The Senate has shown on three occasions that we want this oversight and I honestly believe a majority of the House membership wants to pass legislation that provides the essential regulatory review of the proposed Highmark and IBC merger. The oversight proposed in this legislation is indeed extraordinary – and so is this proposed merger. The call for more oversight of this unprecedented consolidation should not be a partisan issue.  

Both Republicans and Democrats in the General Assembly realize this proposed consolidation will, because of its size and impact on all Pennsylvanians, mean more in terms of the quality and affordability of health insurance than any piece of legislation we could enact, including those recommended by the Governor.  For the General Assembly not to have a meaningful voice in the review of this consolidation would be irresponsible and a disservice to the constituents we represent.

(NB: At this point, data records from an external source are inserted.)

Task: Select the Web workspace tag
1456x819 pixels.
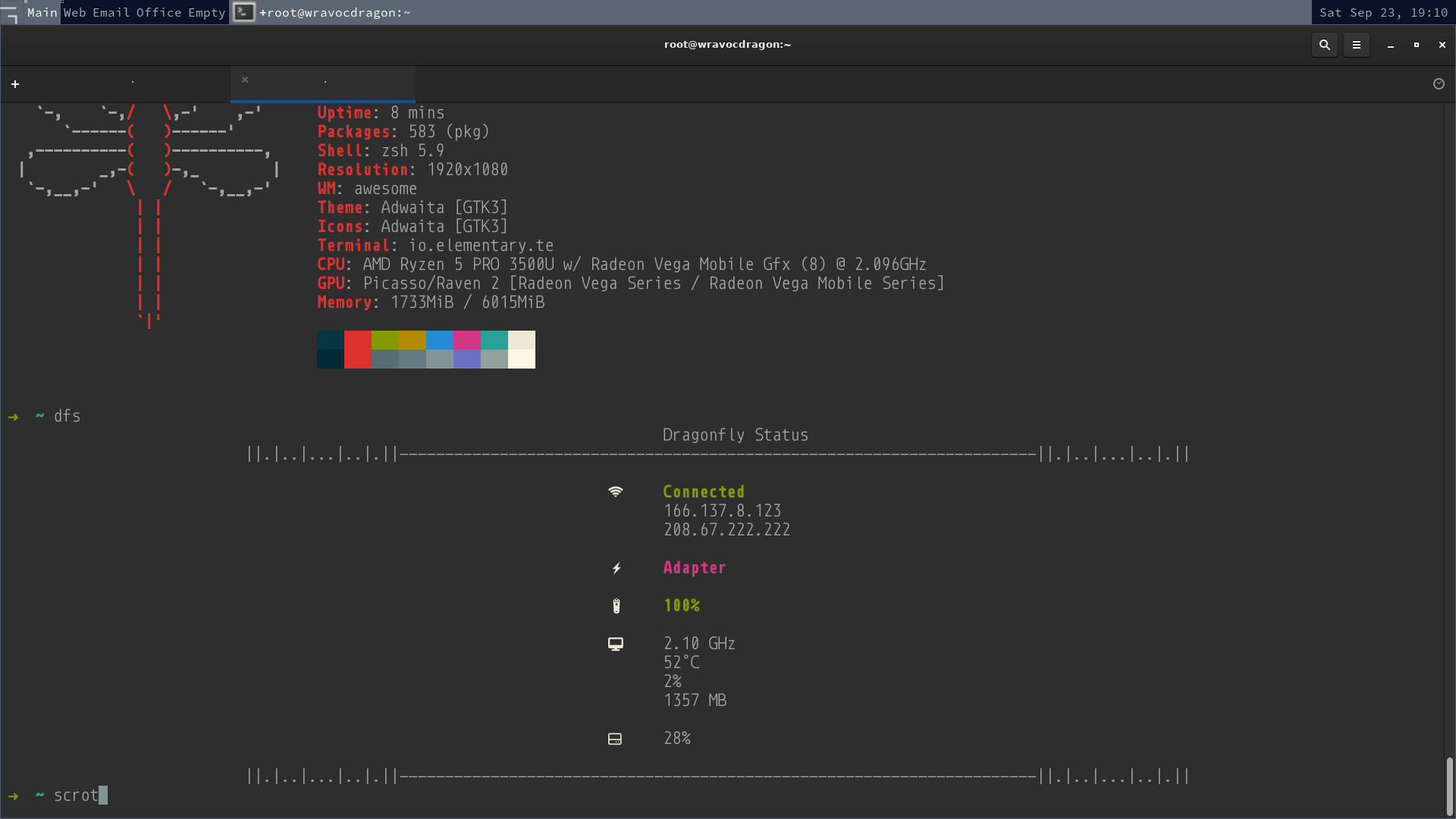Action: point(74,12)
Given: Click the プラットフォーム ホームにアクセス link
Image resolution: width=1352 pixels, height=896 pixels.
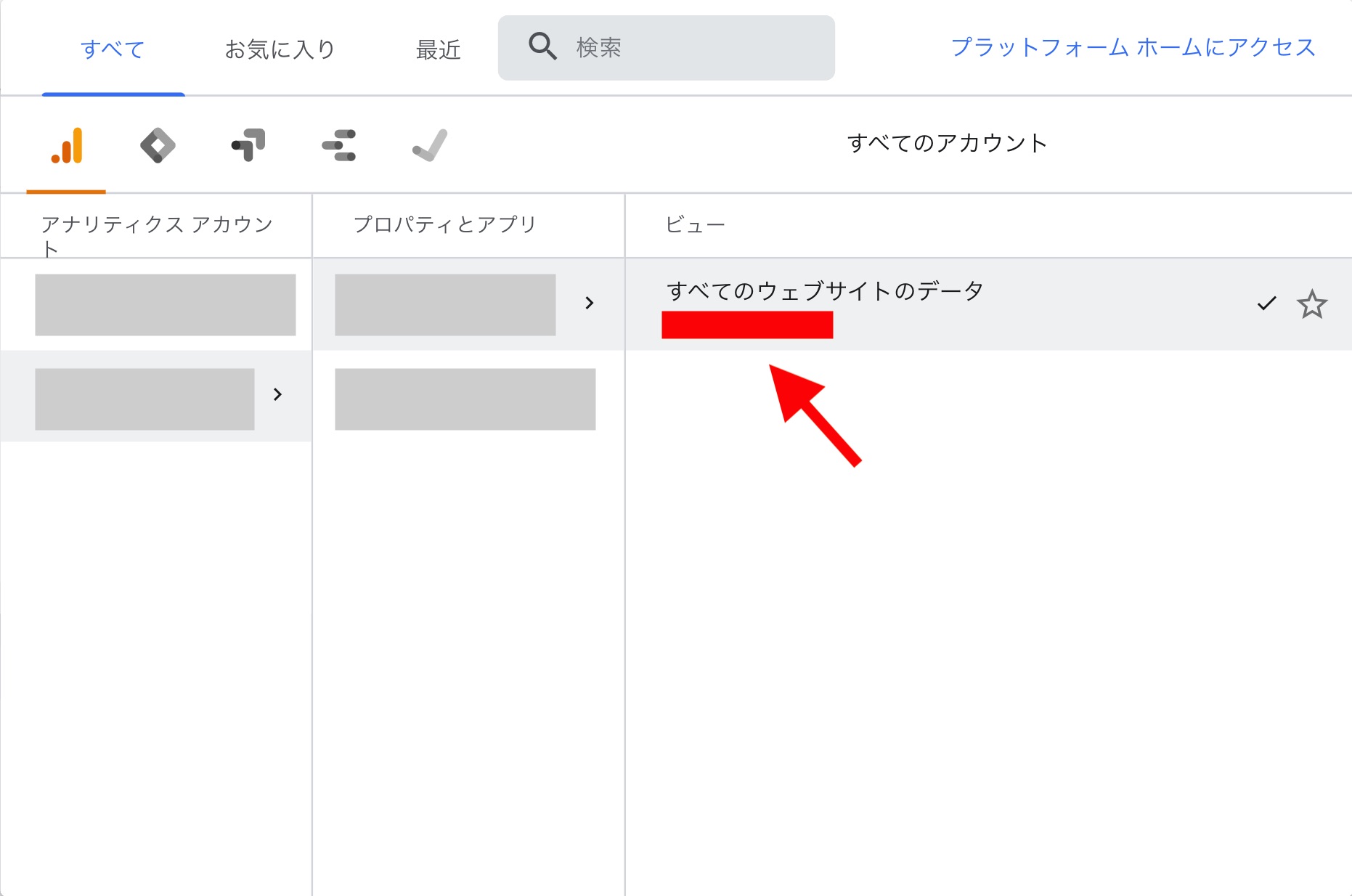Looking at the screenshot, I should click(1131, 48).
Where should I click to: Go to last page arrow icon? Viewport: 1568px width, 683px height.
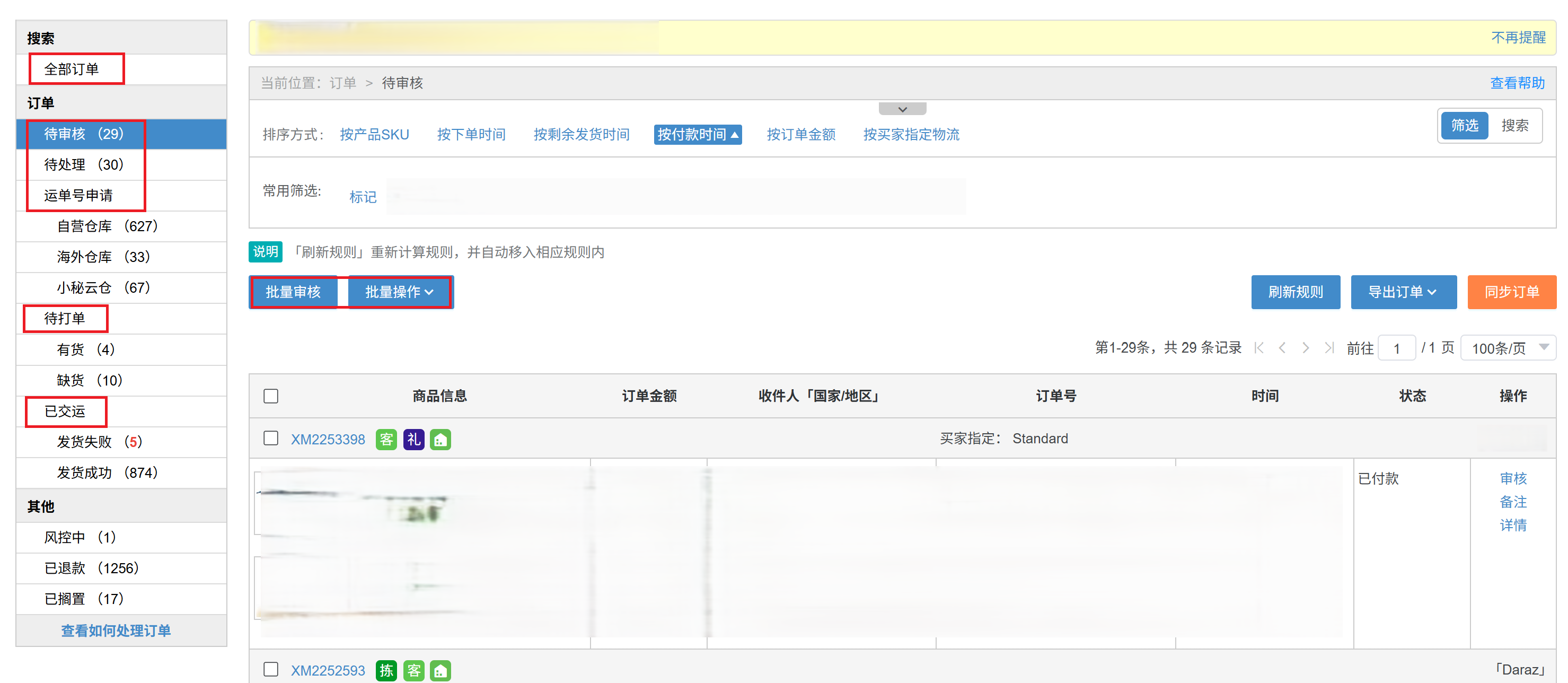point(1329,347)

Beyond empowering the Department of Insurance to regulate the proposed merger, our legislation calls for the creation of a Public Interest Review Board comprised of representatives from the Auditor General's Office, the Administration, the General Assembly, and policyholders or providers of the 'Blues.' This Board would present recommendations to the Department and provide information that will enable citizens -- and those of us elected to represent them -- to gain a better understanding of the far reaching consequences this merger will have on every facet of Pennsylvania's health care system.

The legislation also calls for an accounting by the Blues of all amounts spent on social mission and advertising. I believe it is in the public interest to be able to transparently review social mission spending on an annual basis to ensure the Blues are properly fulfilling their intended role in the Commonwealth.  Those insured by the Blues have a right to know what advertising and community initiatives their premium dollars are subsidizing. .

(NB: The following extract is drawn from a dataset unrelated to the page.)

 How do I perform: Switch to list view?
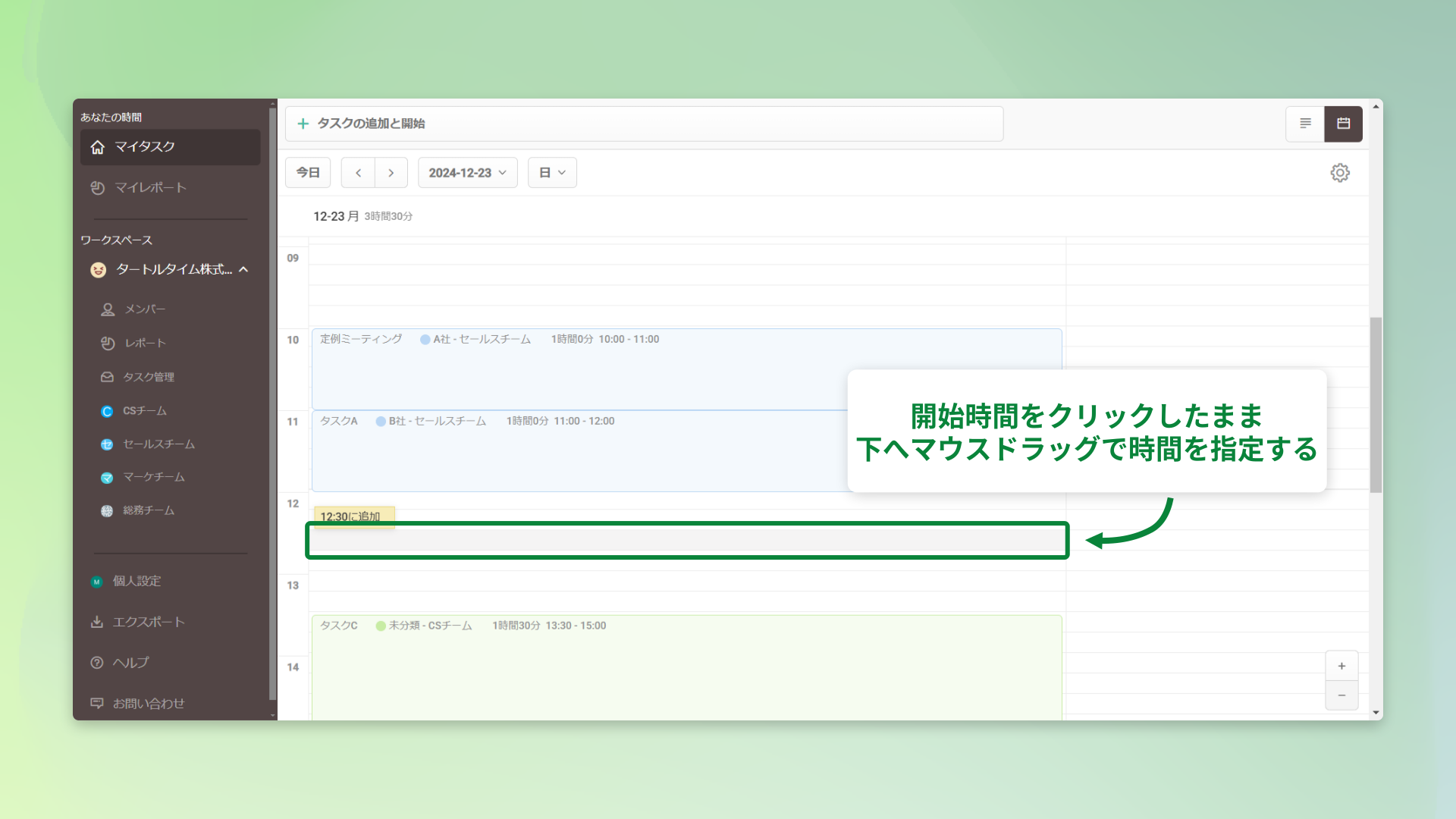pyautogui.click(x=1305, y=123)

Finally, the legislation would require assurances that the merger -- if it occurs -- will result in sustained benefits for policyholders.  In my mind, that is the key question we must ask and have answered satisfactorily: 'Is this merger in the best interests of everyday Pennsylvanians who are struggling to maintain adequate health care coverage?'

I hope we can resolve our differences and enact the oversight provision this fall. If the existing gap in the Department of Insurance's regulatory authority is allowed to persist, the Department will remain unable to protect the interests of the Blue plans' policyholders in ruling on corporate transactions or review of any pending transactions involving the parent Blue plans for anti-competitive effect. Just as significantly, the General Assembly must be actively involved in reviewing the merger to ensure the citizens of this Commonwealth are part of the process.

Many people don't realize that the non-profit Blues have invested hundreds of millions of premium dollars in other for-profit subsidiaries across the state and the nation. Fortunately, the Insurance Department does have oversight over these for-profit subsidiaries and is accepting comments from the public regarding their proposed merger which is part of the two non-profit parent companies' merger proposal. 

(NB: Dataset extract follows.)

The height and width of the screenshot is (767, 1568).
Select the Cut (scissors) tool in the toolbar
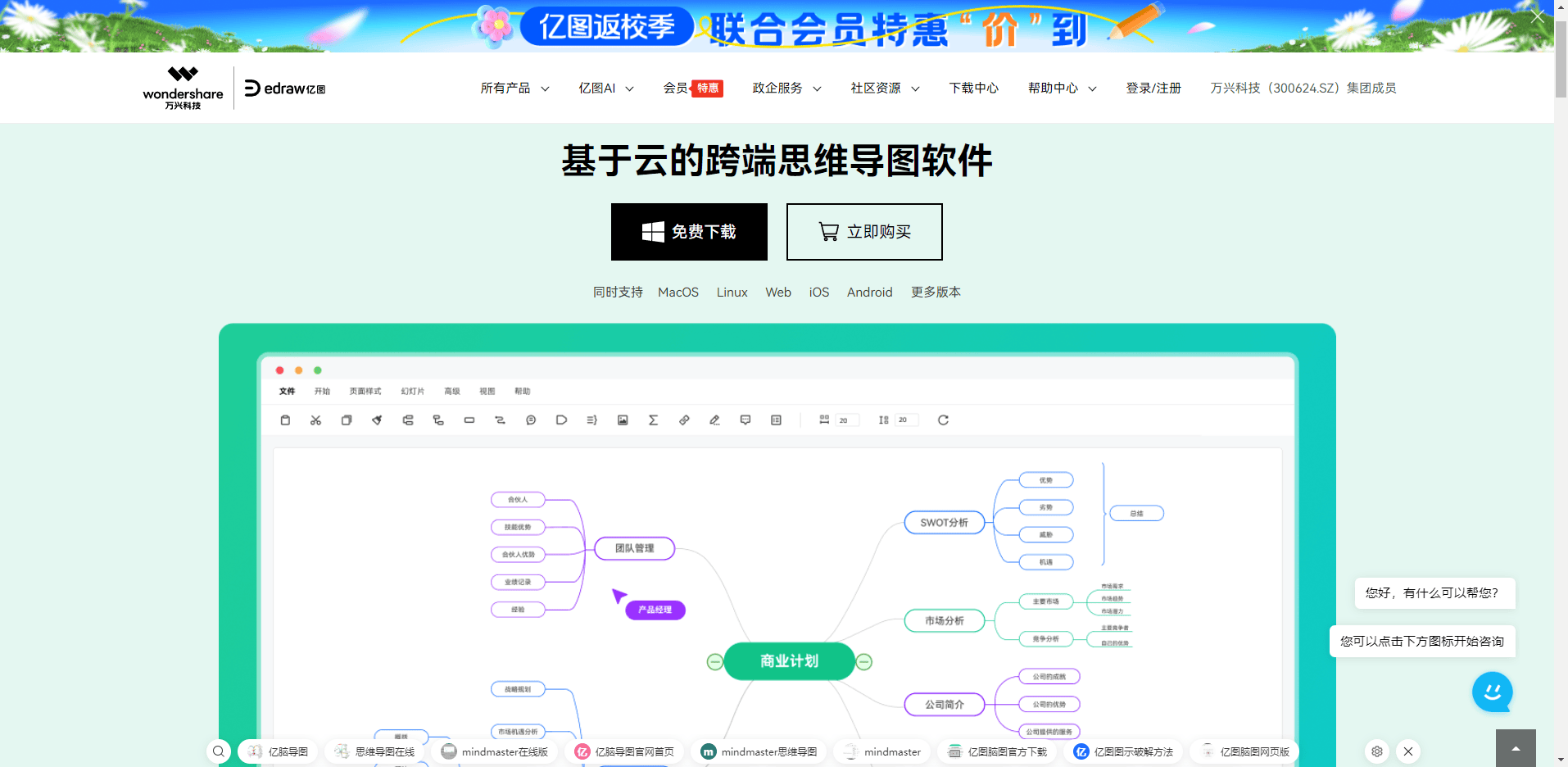tap(315, 420)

Details about how to find more information about the 17 subsidiaries, as well as the applications and related materials filed by IBC and Highmark, are available through my website: senatordonwhite.com. I encourage you to read the filings and offer your opinions on this issue.  The Department of Insurance needs to hear from Pennsylvanians who are as concerned as I am about the consequences this merger could have on long-term cost and availability of health insurance.

In addition to enacting legislation to ensure appropriate review of the Blues merger, I am committed to working with my colleagues during the fall session to explore comprehensive reform measures that ensure employers and individuals have more choices in the health insurance marketplace.  Initiatives such as allowing small business to "pool" resources to purchase health insurance, encourage competition in the marketplace and small employer rating reforms are proposals that must be advanced as part of the fall legislative session.

 

(State Senator Don White represents the 41st Senatorial District and serves as Chairman of the Senate Banking and Insurance Committee.)